* FRAGMENTO SELECCIONADO *
──────────
Domingo de Octubre. Pamplona aparece silenciosa y tranquila. Nos vamos a Ujué. Tenemos planeado subir a pie, atravesando el  monte, desde la orilla del río Aragón hasta el pueblo.

En el área de servicio de la autopista paramos a repostar gasolina.  El aparcamiento se encuentra lleno de camiones imponentes de sitios lejanos: Murcia, Valencia, Huelva, Bristol, Amberes o Londres. Los camioneros son los marineros de nuestros tiempos.

A uno le gustaría más ver bueyes, caballos, burros, carretas y carreteros. También posadas cervantinas, mozas y venteros del Siglo de Oro como los que pueblan “El Quijote”. O las coloridas estampas humanas y de paisaje que describen los románticos que visitaban España en el siglo XIX. Se ha perdido la poesía de la vida, o por lo menos yo no la percibo, aunque seguro que otros sí la descubren en los camiones, camioneros, áreas de servicio y gasolineras.

En Tafalla entramos en un bar a comprar puros. Nos atiende una  negra joven, guapa y sonriente. Cubana por el acento. Uno la imagina paseando por el malecón de la Habana, rodeada de la brisa caliente y perfumada del agua salada del mar y no en este desabrido bar lleno de humo de esta brusca tierra Navarra. Pero el mundo tiene caminos muy extraños y si se fue de su tierra sensual y tropical será por algo.
──────────
* DATOS PROPORCIONADOS *
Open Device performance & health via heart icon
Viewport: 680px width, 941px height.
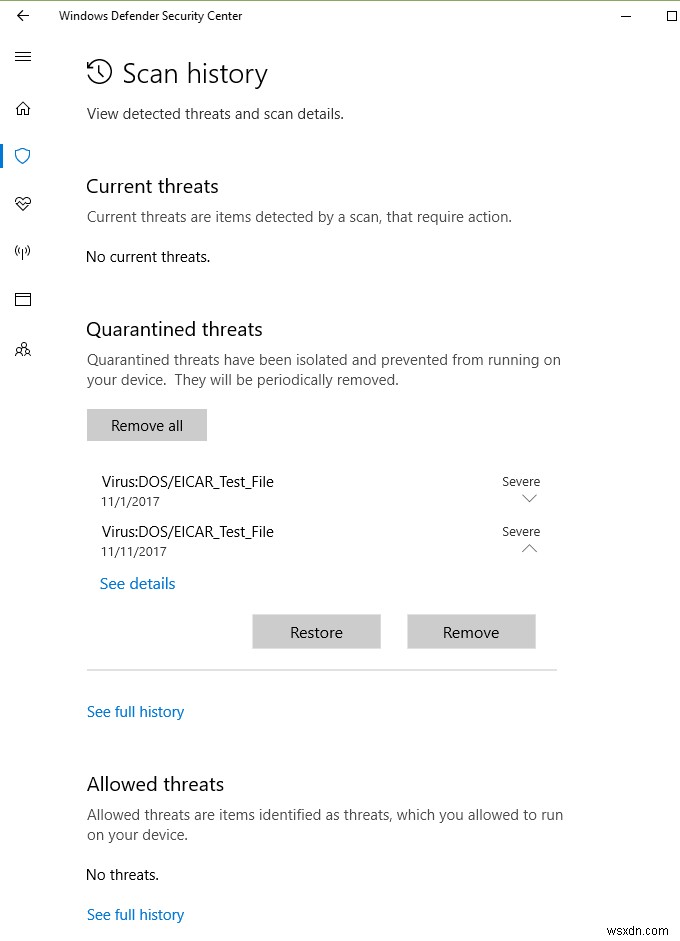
──────────
* ENUNCIADO 1 *
¿Cómo se traduce al inglés esta oración del relato del viaje a Ujué: «Los camioneros son los marineros de nuestros tiempos»?
* ENUNCIADO 2 *
Prosigue el relato del viaje a Ujué a partir de su última oración.
Los datos no hacen falta aquí.

* RESPUESTA ESPERADA 1 *
Truckers are the sailors of our times.

* RESPUESTA ESPERADA 2 *
Con dos coches subimos hasta Ujué para dejar uno ahí y poder bajar con él después de la subida a pie. A la salida del pueblo me encuentro con un señor mayor, antiguo amigo de mi familia. Charlamos un rato. Tiene varios hijos universitarios de los que se encuentra muy orgulloso. (*)

Con uno de los coches nos acercamos hasta la orilla del río Aragón. Desde aquí iniciamos la caminata. Antes de entrar en el monte cruzamos un arroyo que en los mapas llaman Lacumulato pero que mi familia y la gente de la zona nombran como barranco de Lezcairu. Denominación acertada, ya que está rodeado de carrizo, que es lo que “lezca” significa en vasco.

Durante un gran trecho vamos ascendiendo con dificultad y pegados al agua, entre fresnos, robles, juncos y cañas. Pronto, y conforme vamos subiendo, aparecen los pinos, los chaparros, el boj y el romero. También algunos madroños aislados. Muy decorativos con sus lustrosas hojas verdes y sus bolitas rojas. No parecen árboles para este paisaje tan áspero. Uno los imagina más en un cuidado jardín de ciudad o como árbol del escudo de Madrid con el oso apoyado en su tronco.

La ascensión nos hace sudar. De vez en cuando paramos a descansar. Al darnos la vuelta distinguimos, en la lejanía, los montes de la zona de Sos del Rey Católico; de colores azulados y violetas se recortan en un profundo cielo azul. Más cercanos, los pinares de San Isidro y los de la Sierra de San Pedro de Cáseda. En el fondo del valle serpentea la línea del río Aragón.

Antonio - con su mapa desplegado - nos va indicando los términos que vamos divisando a lo largo de la marcha. A la derecha, los dos Aurinos, el Bajo y el Alto, donde según es tradición los romanos tenían minas de oro. De ahí el nombre. Más adelante, Jurío y Asturiaga, que como los Aurinos están en término de Gallipienzo. A la izquierda del camino y ya en jurisdicción de Ujué: Montelana, Aldamara y Redendiaga.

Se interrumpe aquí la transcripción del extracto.